Of course, the correlation is also dynamic and highly dependent on other factors like geography, economic conditions, world affairs and human psychology in the markets.
Why is it relevant for personal finance?
All of us are looking for better returns of our money – whether we do it ourselves or hire an investment manager or firm.
This is the most traditional way of managing money. You have a pool of money that you want to invest, so you go to an investment firm or advisor and ask them to suggest a portfolio or invest it in your behalf.
The problem does not end there, it actually starts in this simplistic approach.
Most people I know do not stick to their investment philosophy or plan, even if they have hired the best advisor that they could afford.
Human biases in money and the need for control trumps every other logic.
When the markets are falling, investors call their brokers or login online to pull back their money. Similarly when markets are rising, euphoria sets in and investors frantically call their brokers to buy, buy, buy. Of course, the brokers have nothing to complain about, they make money through trades and commissions either way.
The advisor will also make money since he either charged you a flat fee for his advice, or charged you 1% of the AUM (assets under management).
Do you see the problem? We approach investments in the wrong way.
Enter Lifestyle allocation
The reason the above plan or strategy fails is that the investment is connected to the market or assets, and is subject to all kinds of volatility, noise, opinions – in short, external events and influences.
The above is Outside In, that is, you learn about investing from books, friends, family, media and then hire professional managers or do it yourself.
And then, the same Outside In factors ruin the plan as soon the economy takes a turn, a law changes or some country declares war.
What if you can take a completely opposite approach to investing?
I urge you to consider an Inside Out plan to your finances.
This is where you can start looking at two things – your life and your finances.
And connect the two – this is called Lifestyle Allocation.

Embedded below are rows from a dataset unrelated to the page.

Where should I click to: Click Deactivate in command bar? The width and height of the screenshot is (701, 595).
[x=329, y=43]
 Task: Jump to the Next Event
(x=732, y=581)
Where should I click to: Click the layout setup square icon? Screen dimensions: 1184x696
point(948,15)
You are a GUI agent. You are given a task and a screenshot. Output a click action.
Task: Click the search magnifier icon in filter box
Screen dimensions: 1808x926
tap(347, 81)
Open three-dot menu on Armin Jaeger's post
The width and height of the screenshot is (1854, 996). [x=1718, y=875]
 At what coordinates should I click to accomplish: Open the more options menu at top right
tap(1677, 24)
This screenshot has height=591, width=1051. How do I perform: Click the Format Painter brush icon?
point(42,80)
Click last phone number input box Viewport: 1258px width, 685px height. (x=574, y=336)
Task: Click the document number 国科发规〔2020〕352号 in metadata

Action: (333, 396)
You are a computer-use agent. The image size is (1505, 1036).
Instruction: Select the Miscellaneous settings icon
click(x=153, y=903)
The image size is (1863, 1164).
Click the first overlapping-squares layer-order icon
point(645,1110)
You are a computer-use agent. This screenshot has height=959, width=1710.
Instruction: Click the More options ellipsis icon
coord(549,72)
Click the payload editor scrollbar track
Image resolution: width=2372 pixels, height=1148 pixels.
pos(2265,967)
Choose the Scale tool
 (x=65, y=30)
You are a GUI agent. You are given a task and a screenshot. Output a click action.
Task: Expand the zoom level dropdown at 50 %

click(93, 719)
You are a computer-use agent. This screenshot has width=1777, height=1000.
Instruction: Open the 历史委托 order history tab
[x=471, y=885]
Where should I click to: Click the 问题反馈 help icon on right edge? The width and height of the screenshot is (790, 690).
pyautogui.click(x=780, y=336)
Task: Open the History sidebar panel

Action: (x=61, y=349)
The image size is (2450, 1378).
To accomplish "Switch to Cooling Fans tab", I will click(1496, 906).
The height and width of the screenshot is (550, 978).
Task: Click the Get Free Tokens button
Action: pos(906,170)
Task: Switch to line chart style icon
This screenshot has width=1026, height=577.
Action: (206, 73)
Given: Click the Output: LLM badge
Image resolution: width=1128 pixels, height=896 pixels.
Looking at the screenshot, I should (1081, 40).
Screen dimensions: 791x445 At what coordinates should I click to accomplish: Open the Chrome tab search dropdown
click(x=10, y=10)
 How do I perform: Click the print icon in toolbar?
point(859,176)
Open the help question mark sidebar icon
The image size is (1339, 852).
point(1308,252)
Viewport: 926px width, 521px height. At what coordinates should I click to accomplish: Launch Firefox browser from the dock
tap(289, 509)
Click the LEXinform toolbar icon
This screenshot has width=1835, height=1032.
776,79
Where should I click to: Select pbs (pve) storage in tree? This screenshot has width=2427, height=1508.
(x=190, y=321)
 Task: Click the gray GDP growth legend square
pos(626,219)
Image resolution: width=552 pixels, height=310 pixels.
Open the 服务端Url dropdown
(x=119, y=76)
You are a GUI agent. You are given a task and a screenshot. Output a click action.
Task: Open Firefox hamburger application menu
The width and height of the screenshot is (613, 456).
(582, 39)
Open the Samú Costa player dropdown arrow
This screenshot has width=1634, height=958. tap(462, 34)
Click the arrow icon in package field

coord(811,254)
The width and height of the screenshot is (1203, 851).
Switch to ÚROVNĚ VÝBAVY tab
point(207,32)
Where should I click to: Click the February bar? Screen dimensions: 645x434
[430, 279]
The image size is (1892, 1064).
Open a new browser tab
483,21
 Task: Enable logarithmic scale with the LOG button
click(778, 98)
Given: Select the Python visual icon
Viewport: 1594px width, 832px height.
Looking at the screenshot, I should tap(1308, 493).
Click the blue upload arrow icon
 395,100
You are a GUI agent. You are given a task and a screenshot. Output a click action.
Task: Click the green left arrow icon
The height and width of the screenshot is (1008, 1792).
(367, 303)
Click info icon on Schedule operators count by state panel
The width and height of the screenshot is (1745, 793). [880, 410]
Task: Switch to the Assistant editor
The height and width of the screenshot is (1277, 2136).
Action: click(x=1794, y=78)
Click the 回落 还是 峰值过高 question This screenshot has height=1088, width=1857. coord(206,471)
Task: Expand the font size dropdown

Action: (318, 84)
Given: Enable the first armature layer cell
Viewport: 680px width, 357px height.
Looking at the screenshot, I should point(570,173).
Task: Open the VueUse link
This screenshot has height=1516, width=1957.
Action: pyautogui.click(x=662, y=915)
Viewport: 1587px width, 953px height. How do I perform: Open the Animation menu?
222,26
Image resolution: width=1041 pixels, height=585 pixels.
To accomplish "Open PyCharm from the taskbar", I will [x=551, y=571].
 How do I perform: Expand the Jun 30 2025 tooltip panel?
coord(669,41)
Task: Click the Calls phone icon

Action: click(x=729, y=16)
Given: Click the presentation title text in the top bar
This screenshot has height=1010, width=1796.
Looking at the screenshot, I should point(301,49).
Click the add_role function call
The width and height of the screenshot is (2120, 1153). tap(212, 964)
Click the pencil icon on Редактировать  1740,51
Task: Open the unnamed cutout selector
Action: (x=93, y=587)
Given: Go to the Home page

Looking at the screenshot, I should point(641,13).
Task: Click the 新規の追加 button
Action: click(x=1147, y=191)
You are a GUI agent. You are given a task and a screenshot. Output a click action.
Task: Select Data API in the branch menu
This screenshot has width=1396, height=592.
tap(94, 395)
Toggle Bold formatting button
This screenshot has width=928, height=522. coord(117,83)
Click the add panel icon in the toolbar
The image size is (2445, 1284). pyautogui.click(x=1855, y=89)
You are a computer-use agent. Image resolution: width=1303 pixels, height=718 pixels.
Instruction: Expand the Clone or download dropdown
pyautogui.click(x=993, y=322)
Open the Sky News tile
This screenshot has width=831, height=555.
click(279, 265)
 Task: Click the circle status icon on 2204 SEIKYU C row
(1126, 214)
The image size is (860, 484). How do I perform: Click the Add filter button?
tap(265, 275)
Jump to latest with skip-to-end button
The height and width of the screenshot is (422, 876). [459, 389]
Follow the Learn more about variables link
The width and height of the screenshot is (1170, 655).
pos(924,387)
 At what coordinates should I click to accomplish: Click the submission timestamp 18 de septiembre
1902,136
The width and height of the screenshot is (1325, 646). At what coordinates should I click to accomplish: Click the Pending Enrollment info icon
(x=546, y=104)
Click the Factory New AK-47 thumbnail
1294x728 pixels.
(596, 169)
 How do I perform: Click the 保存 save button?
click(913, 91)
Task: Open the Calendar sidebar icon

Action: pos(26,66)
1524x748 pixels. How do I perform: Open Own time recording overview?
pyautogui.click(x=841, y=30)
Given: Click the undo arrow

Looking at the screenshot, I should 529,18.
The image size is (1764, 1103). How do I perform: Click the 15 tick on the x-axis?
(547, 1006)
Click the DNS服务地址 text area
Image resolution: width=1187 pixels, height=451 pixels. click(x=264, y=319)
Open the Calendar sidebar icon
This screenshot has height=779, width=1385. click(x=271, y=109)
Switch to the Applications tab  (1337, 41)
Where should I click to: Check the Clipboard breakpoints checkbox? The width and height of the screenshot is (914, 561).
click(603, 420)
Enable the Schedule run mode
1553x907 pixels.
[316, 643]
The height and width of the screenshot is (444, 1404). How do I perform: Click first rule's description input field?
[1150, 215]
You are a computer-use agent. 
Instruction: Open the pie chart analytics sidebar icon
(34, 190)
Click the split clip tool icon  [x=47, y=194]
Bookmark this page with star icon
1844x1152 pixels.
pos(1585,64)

The Lifestyle Allocation means that your finances are first connected to your life goals, and then to achieve each goal, you make the right investments.
It could mean more than one investment portfolio, but it is very effective since now each portfolio is tied to an intrinsic goal and not external factors.
True, the external factors will have an impact on the portfolio, but the goal will define what actions or how much bothered you need to be.
Also, it defines how much risk you can take, not measured by a generic risk profile (as most investment managers make you fill up), but by understanding the importance of the goals in your life.
The Lifestyle Allocation can be described in the following four steps.
- Financial Reboot – Taking a look at the state of your finances and what you have.
- Financial Plan – Defining your Lifestyle goals through a SMARTY plan.
- Financial Flow – Putting the plan into action by allocating money to each goal.
- Financial Growth – Now finding the right portfolio for each goal.
If you would like to read about these steps in detail and how they can apply to you:
When you design your lifestyle in this way and use your finances to fund the lifestyle, you have a much more meaningful allocation of your hard earned resources.
You will also find that some of the goals will have very simple and standard portfolios, and you do not need to hire an advisor/manager and pay for the AUM for these goals.
For example:
- The Emergency Fund is maintained in a High Yield Savings Account.
- The College Savings Fund is maintained in a 529 account with in-built portfolios.
- The Freedom Fund can be invested in one low cost index fund like the S&P 500.
For truly long term goals like retirement, you may need to consult a professional who can give you the right asset allocation, projections for different market scenarios etc.
Conclusion
Thus the best way to reduce risk in your financial life is to do a Lifestyle Allocation.
Lifestyle Allocation keeps you from making sub-optimal decisions and your emotions playing havoc with your money.